Oil markets experienced their steepest decline in over a week on Tuesday, with both Brent and West Texas Intermediate crude futures plummeting as geopolitical tensions in the Middle East appeared to ease following President Donald Trump’s announcement of a ceasefire between Iran and Israel.
Brent crude futures fell sharply to $67.17 per barrel, down 1.8%, while US West Texas Intermediate crude slumped 2% to $67.13 per barrel, hitting its lowest level in nearly two weeks. Earlier in the session, both benchmarks had tumbled even more dramatically, with Brent touching its weakest point since June 11 and WTI reaching levels not seen since June 9.
The dramatic selloff represents a sharp reversal from the previous week’s rally, when crude prices had soared to five-month highs following escalating military action between the United States, Israel, and Iran. President Trump announced Monday evening that Israel and Iran had agreed to a “complete and total ceasefire” following nearly two weeks of escalating conflict.
The conflict, which market analysts are calling the “12-day war,” began with Israel’s surprise attack on Iranian nuclear facilities on June 13 and quickly escalated to include direct U.S. military involvement. Iran’s Revolutionary Guard Corps conducted a missile attack against a US military base in Qatar on Monday, fulfilling its vow to retaliate against US strikes on Iranian nuclear sites.
However, the ceasefire announcement has been met with confusion and conflicting reports. Iran has reportedly rejected a ceasefire between itself and Israel, claiming it did not receive “any ceasefire proposal.” Adding to market uncertainty, Israel has since reported violations of the announced ceasefire and ordered new strikes, with Israel warning its public to take shelter after detecting missile launches from Iran early Tuesday.
The oil market’s volatile response reflects the critical importance of the Middle East to global energy supplies. Iran ranks as OPEC’s third-largest crude producer, while the nearby Strait of Hormuz serves as a chokepoint for nearly one-fifth of the world’s oil consumption—approximately 18-19 million barrels per day flow through this narrow waterway between Iran and Oman.

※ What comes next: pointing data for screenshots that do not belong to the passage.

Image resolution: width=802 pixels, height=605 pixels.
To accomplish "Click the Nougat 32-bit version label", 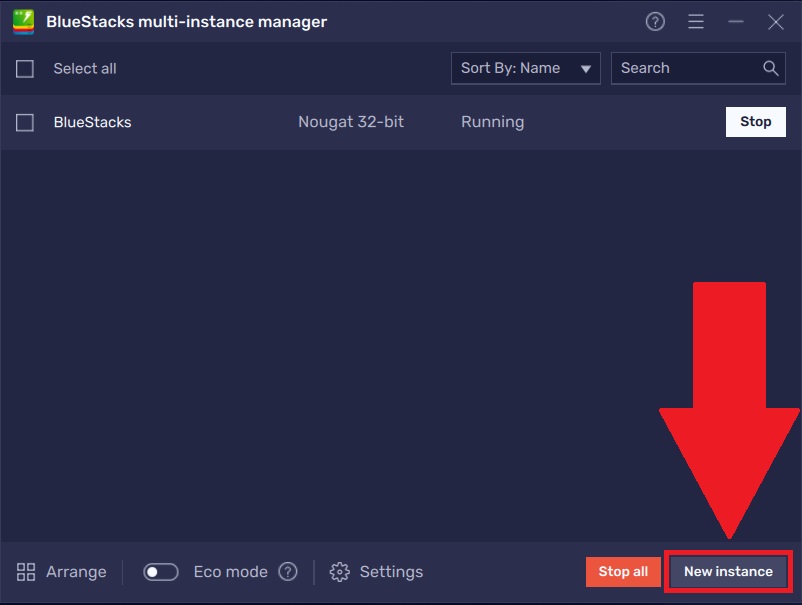I will (x=350, y=122).
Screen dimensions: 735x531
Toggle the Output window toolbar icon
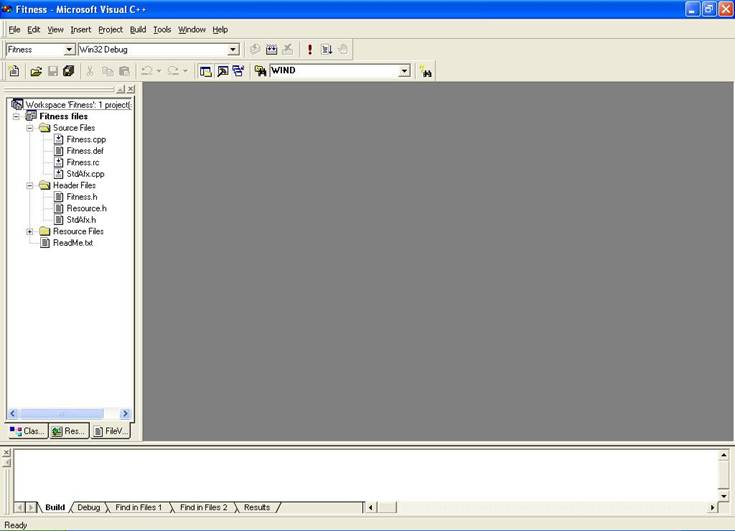222,71

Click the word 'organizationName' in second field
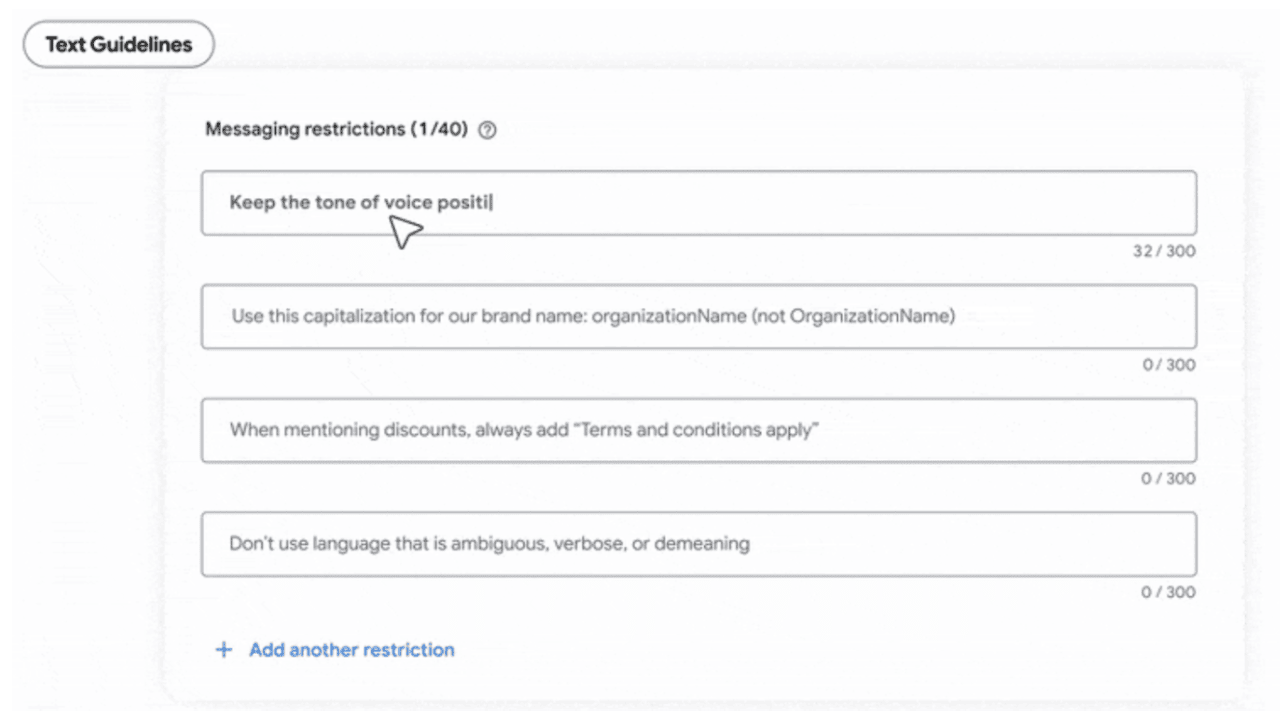coord(668,317)
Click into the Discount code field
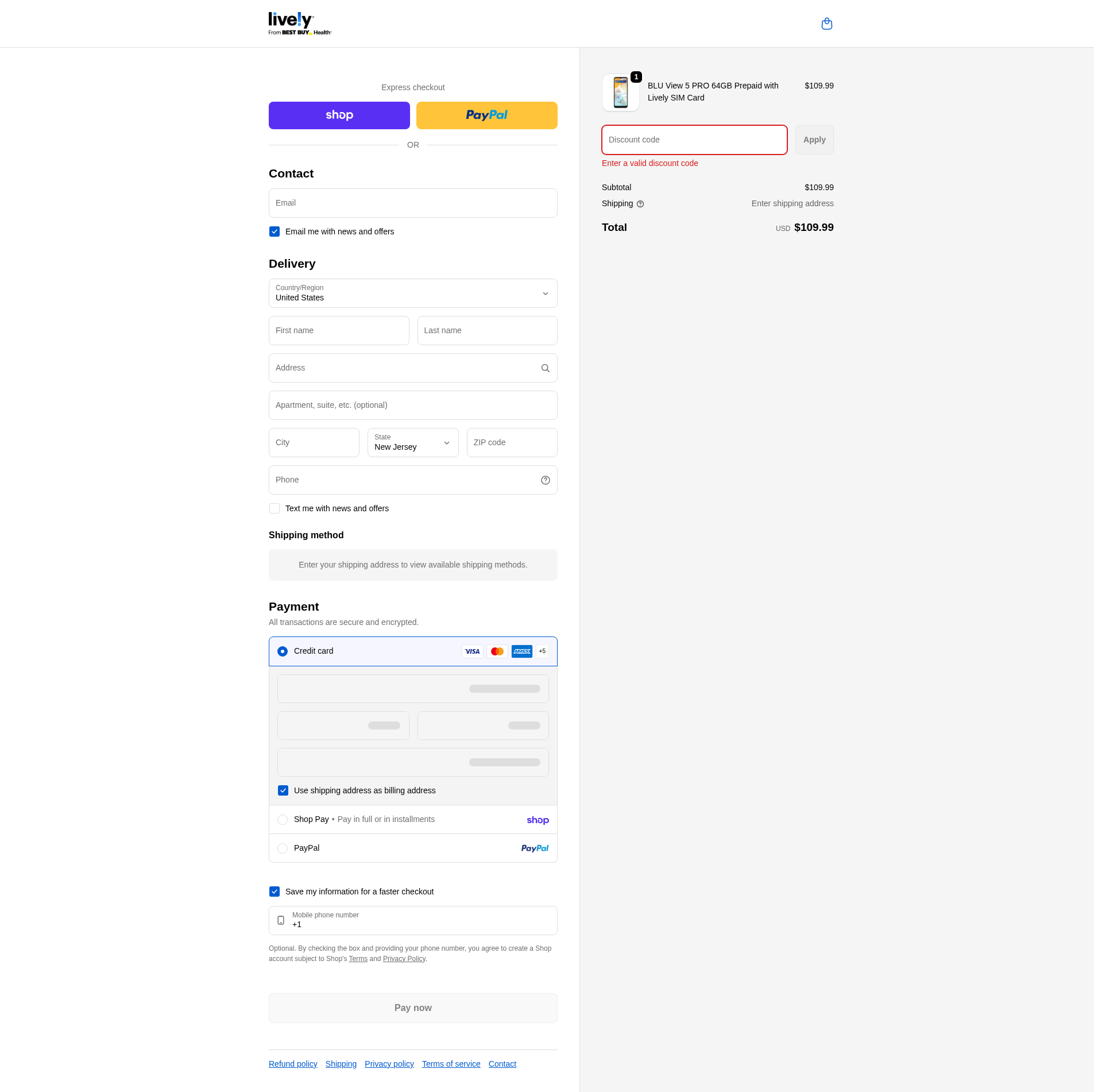 [694, 140]
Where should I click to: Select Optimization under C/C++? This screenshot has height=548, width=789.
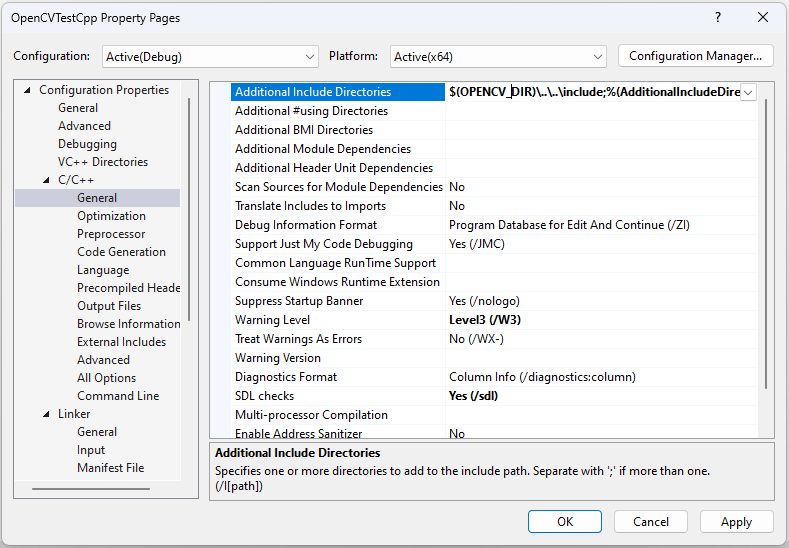tap(111, 216)
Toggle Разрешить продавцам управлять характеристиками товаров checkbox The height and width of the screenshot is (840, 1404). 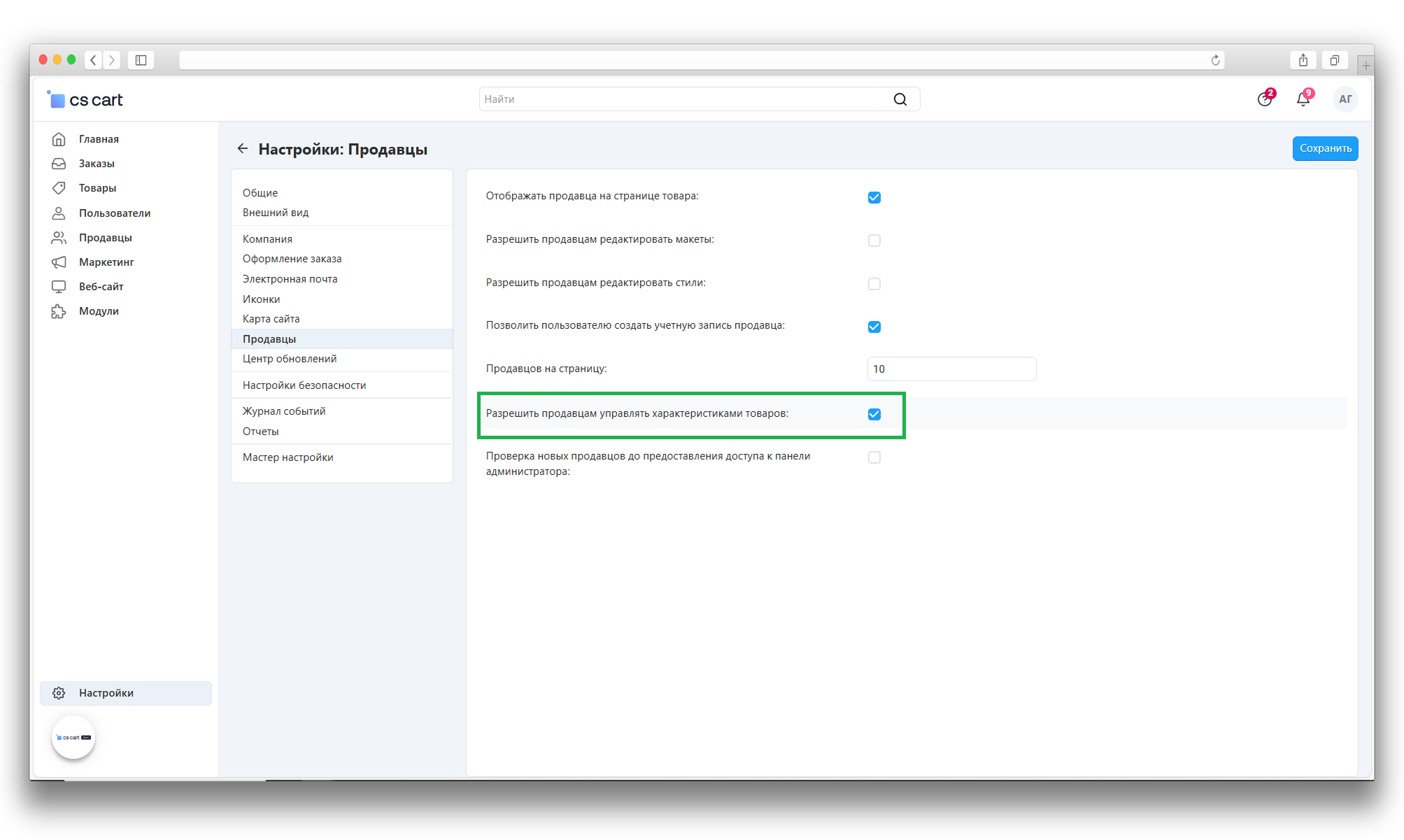coord(874,414)
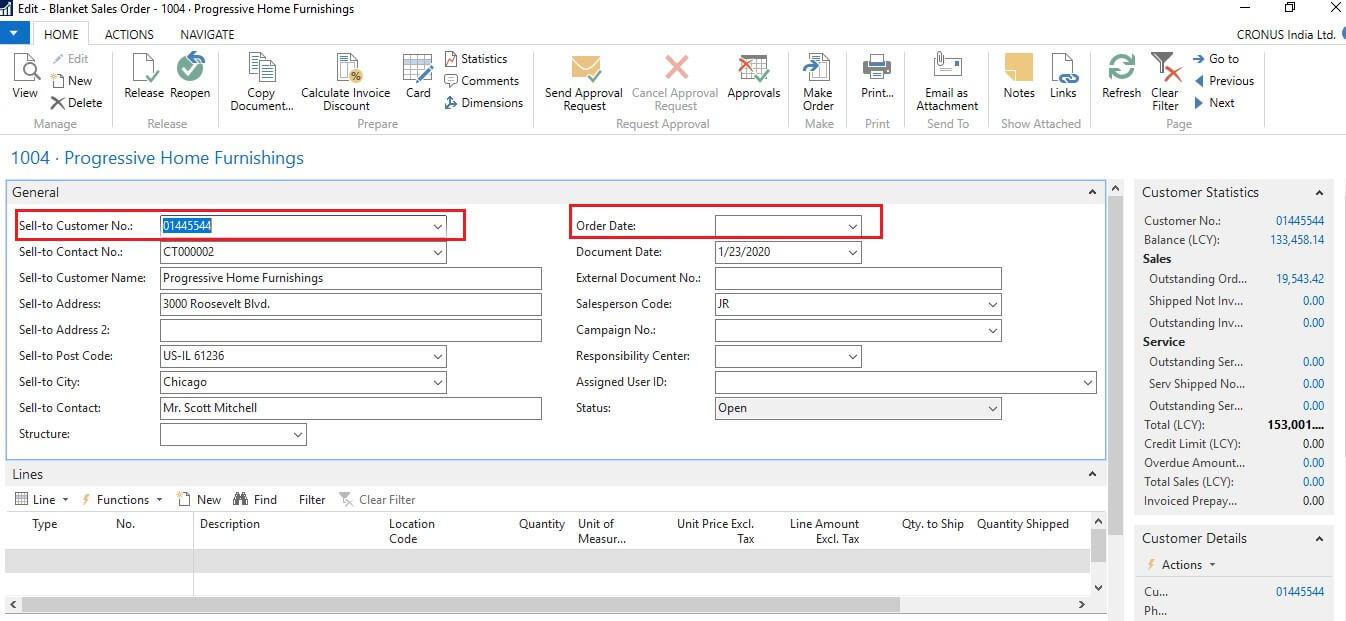Click the Clear Filter ribbon icon

pos(1165,80)
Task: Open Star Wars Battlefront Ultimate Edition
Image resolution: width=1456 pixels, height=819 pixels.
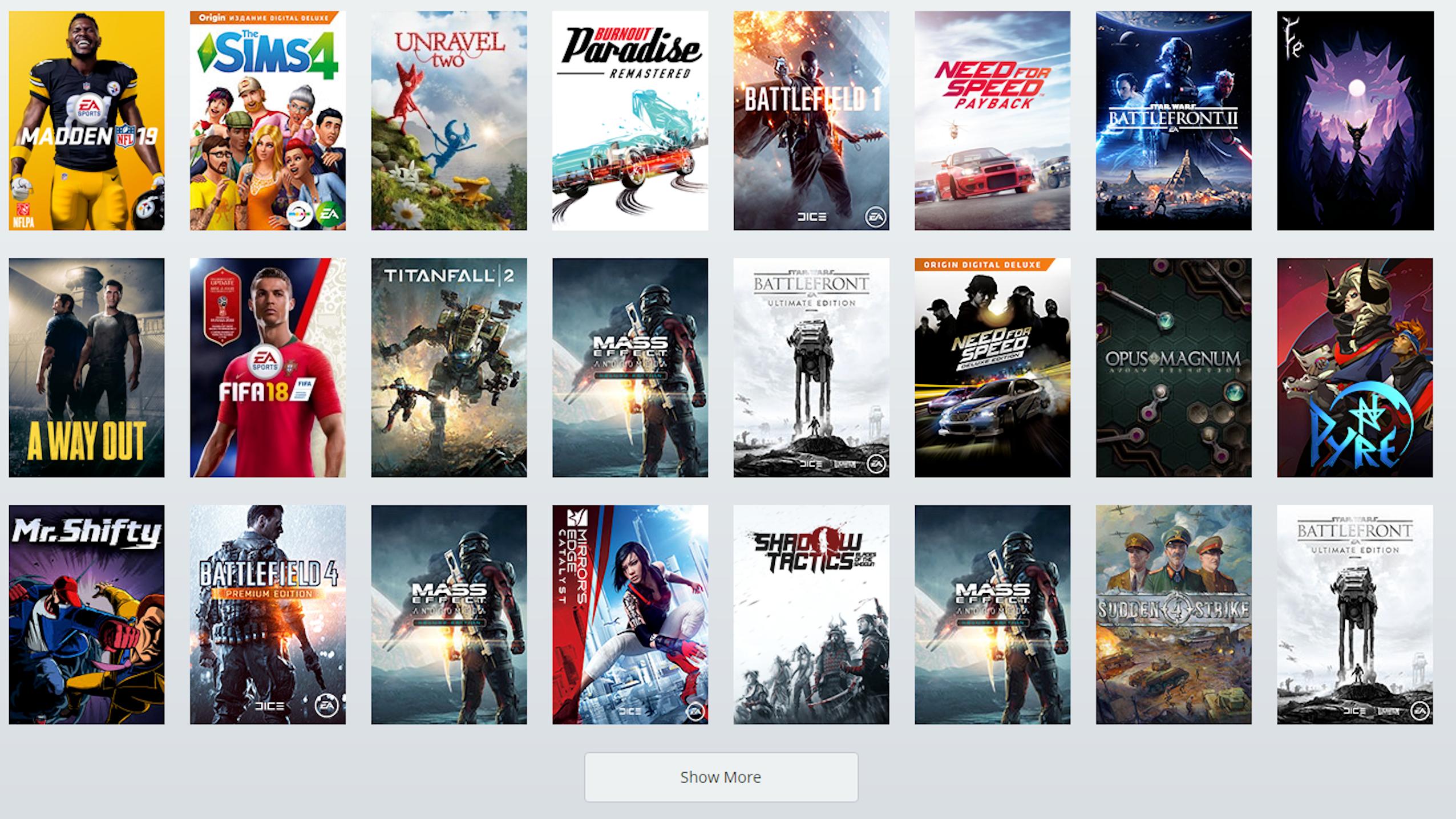Action: click(x=811, y=367)
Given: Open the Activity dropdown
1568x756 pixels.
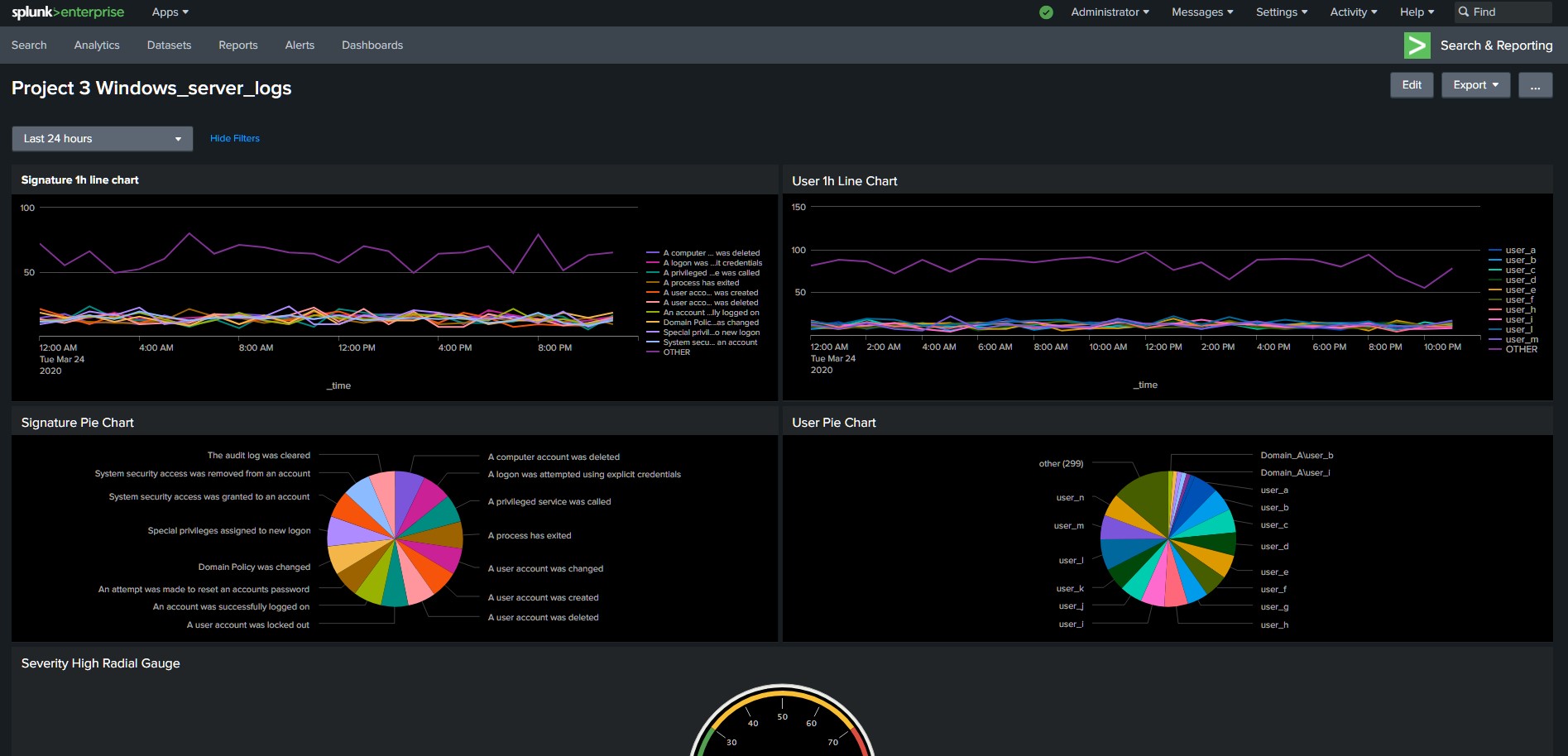Looking at the screenshot, I should pyautogui.click(x=1352, y=12).
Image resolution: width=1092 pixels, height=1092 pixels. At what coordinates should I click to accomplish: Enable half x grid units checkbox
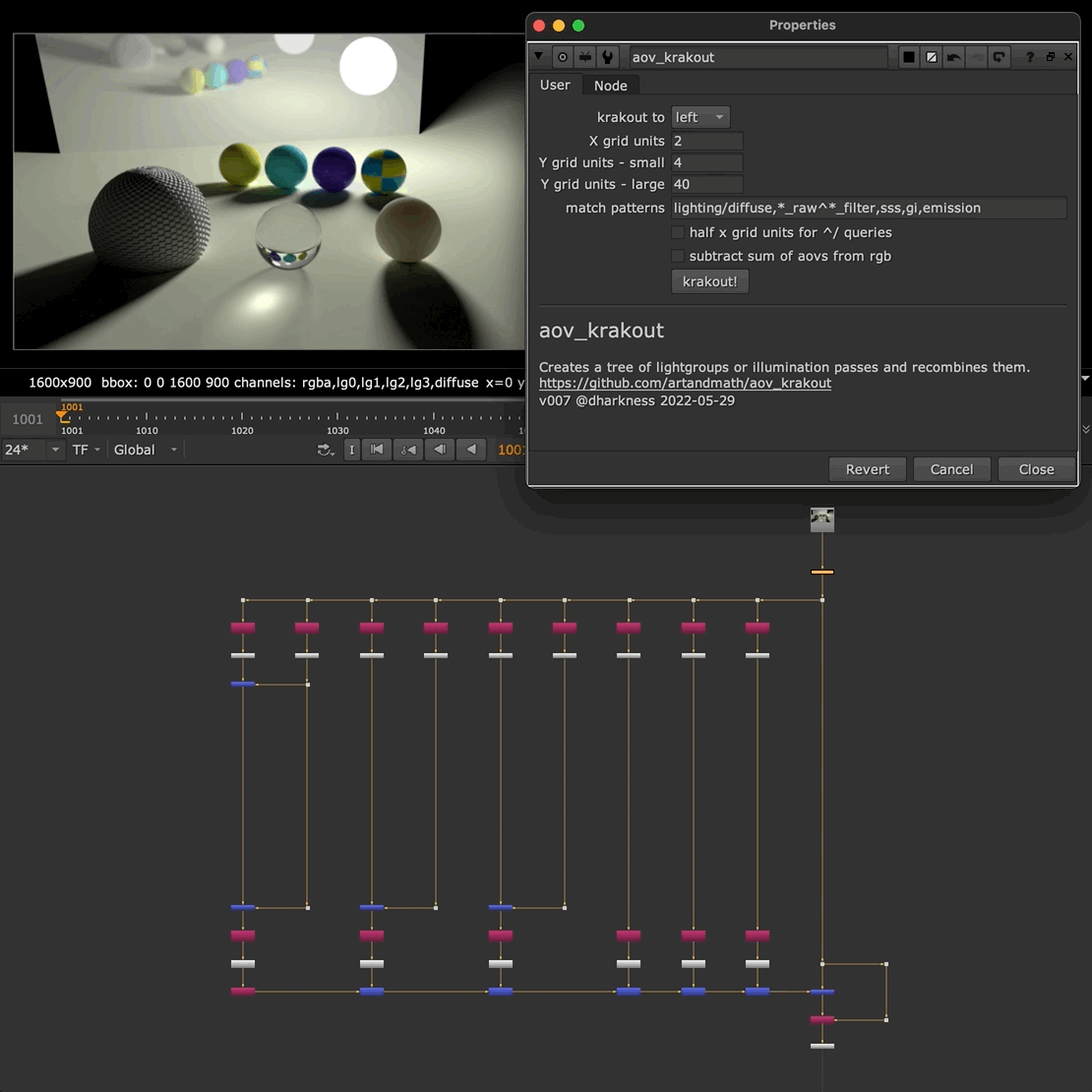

Market analysts had been pricing in substantial risk premiums throughout the conflict. Some analysts noted a “$10 per barrel risk premium in the price, which is fair” given the geopolitical uncertainties. Industry experts had warned that an escalation targeting export infrastructure or shipping disruptions through the Strait of Hormuz could push oil prices to $100 per barrel.
The rapid price decline suggests traders are betting that regional oil production and export capabilities will remain intact, despite ongoing uncertainties about the durability of any ceasefire agreement. The oil market sell-off shows that investors believe the conflict will de-escalate, though the fluid situation continues to create significant volatility in energy markets.
As tensions remain elevated and reports of ceasefire violations emerge, oil traders are closely monitoring developments in what has become one of the most significant geopolitical crises affecting energy markets in recent years. The coming hours will likely prove crucial in determining whether the announced truce can hold and provide lasting relief to global oil markets.
WHAT YOU SHOULD KNOW
Oil prices crashed onTuesday following President Trump’s announcement of an Iran-Israel ceasefire, but the market relief may be premature. With Iran rejecting ceasefire claims and new strikes reported, the situation remains fluid.
The critical factor driving prices is the Strait of Hormuz—this narrow waterway handles nearly 20% of global oil supply, making any Middle East conflict a direct threat to world energy security. While traders are betting on de-escalation, the conflicting reports suggest oil market volatility will continue until a genuine, lasting peace is established.